Al mettere, ma anche quando se llea lu Mmamminu, si toglie il Bambino, si facevano bruciare alcuni profumi: grani d’incenso, bucce d’arancia, zucchero, per profumare l’aria e, mentre in strada si sentiva il fracasso di tricchi-tracchi, mortaretti, di trunetti, piccoli fuochi d’artificio, fatti scoppiare in segno di giubilo, i più piccoli recitavano i sunetti, componimenti in prosa contenenti un elogio a Gesù Bambino, dal carattere popolare e, quasi sempre, conditi con un pizzico di umorismo.

E’ nato un bel bambino
biancu e russu comu nu milu


I Vangeli non dicono nulla sul giorno della nascita di Gesù e anche la Chiesa paleocristiana non la celebrava, benché il soggetto della Natività compaia in affreschi catacombali del II-IV secolo a.C. e in bassorilievi di sarcofaghi del IV secolo a.C.; d’altronde, nessuno allora sapeva in quale anno fosse nato Gesù, come del resto tuttora si ignora. Alcuni antichi Padri della Chiesa dissero che nacque il 20 marzo, altri il 20 aprile e la Chiesa Orientale il 6 gennaio. Col tempo, tuttavia, i Cristiani d’Egitto, non si sa bene in base a quali deduzioni, cominciarono a considerare proprio il 6 gennaio come la data più probabile della Natività, e l’usanza di celebrarla in quel giorno si diffuse gradualmente fino a che, nel IV secolo, fu universalmente stabilita in Oriente.

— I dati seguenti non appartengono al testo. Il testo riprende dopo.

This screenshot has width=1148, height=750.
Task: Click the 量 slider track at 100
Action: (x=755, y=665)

Attraverso quali considerazioni i Padri della Chiesa, sempre nel IV secolo, stabilirono di fissare al 25 dicembre la data della nascita di Gesù? Certamente mutuando diversi usi pagani. In Siria e in Egitto al solstizio d’inverno i celebranti si ritiravano in certi santuari da cui uscivano a mezzanotte gridando: «La vergine ha partorito! La luce cresce», riferendosi alla grande dea orientale, una forma di Astante, chiamata la Dea Celeste. Gli Egiziani, inoltre, rappresentavano il sole appena nato con l’immagine di un bambino che mostravano agli adoratori presenti.

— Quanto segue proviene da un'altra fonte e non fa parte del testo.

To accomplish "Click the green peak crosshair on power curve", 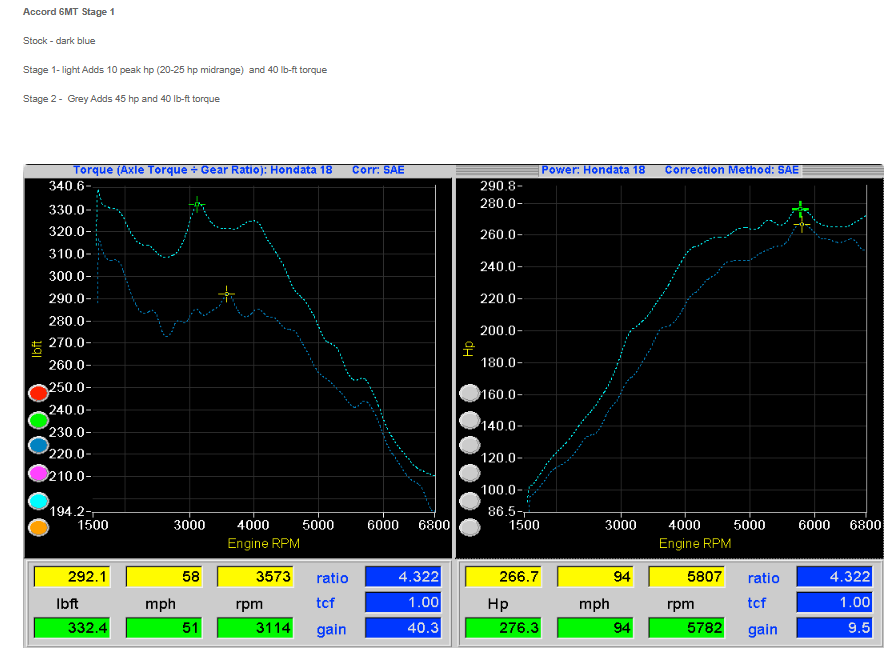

La religione mitraica (che contese la supremazia al cristianesimo durante i primi quattro secoli dell’èra cristiana), nata in Persia verso il 60 a.C., collegata al “dio della luce” Mitra che fecondava la terra e dava origine alla vita, celebrava il 25 dicembre una festa solenne, il dies natalis solis invicti, la nascita del sole vincente (sulle tenebre invernali).

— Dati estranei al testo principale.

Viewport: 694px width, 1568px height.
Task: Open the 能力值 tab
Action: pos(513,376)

Ragioni di opportunità portarono a scegliere la data del 25 dicembre (data simbolica, s’intende, non storica), per celebrare l’“adorazione” di Colui che era chiamato il Sole della Giustizia e che del sole era il creatore, ossia la nascita di Gesù, e quella del 6 gennaio per la ricorrenza dell’Epifania.
Cristo, nato in un mondo di tenebre per portarvi la luce, è stato fatto nascere nel giorno del solstizio d’inverno che segna la massima declinazione del sole; è il giorno in cui la morte apparente della natura invernale e delle giornate che si abbreviano raggiunge il suo apice, ma è anche il giorno a partire dal quale la luce del sole si allunga, ricomincia a rubare tempo alle tenebre. Moltissimi i proverbi che ribadiscono questa peculiarità.
«Ma – e non sembri un paradosso – più che alla terra il contadino guarda il cielo, là dove è possibile scorgere gli indizi e i presagi del nuovo che, misteriosamente, sarà simile al vecchio, perché niente nel mondo sublunare si configura come l’assoluta novità» (CAMPORESI).

Nel mondo contadino, il Natale rimaneva una data solstiziale, vissuta, nella notte di vigilia, come momento intriso di magia, dedicato ai presagi; come gli antichi cercavano nella posizione degli astri un indizio per ricavarne auspici, così i contadini scrutavano il cielo e il tramonto nella notte di Natale per decifrare possibili andamenti dell’annata agricola: la luna calante non promette nulla di buono, la luna crescente fa ben sperare; il tramonto in un cielo limpido è buon auspicio.
Il Natale rappresentava la data di passaggio tra un’annata agricola e l’altra, il periodo di tregua tra le operazioni dell’autunno e quelle dell’inverno e della primavera successiva, originando una proficua serie di proverbi meteorologici.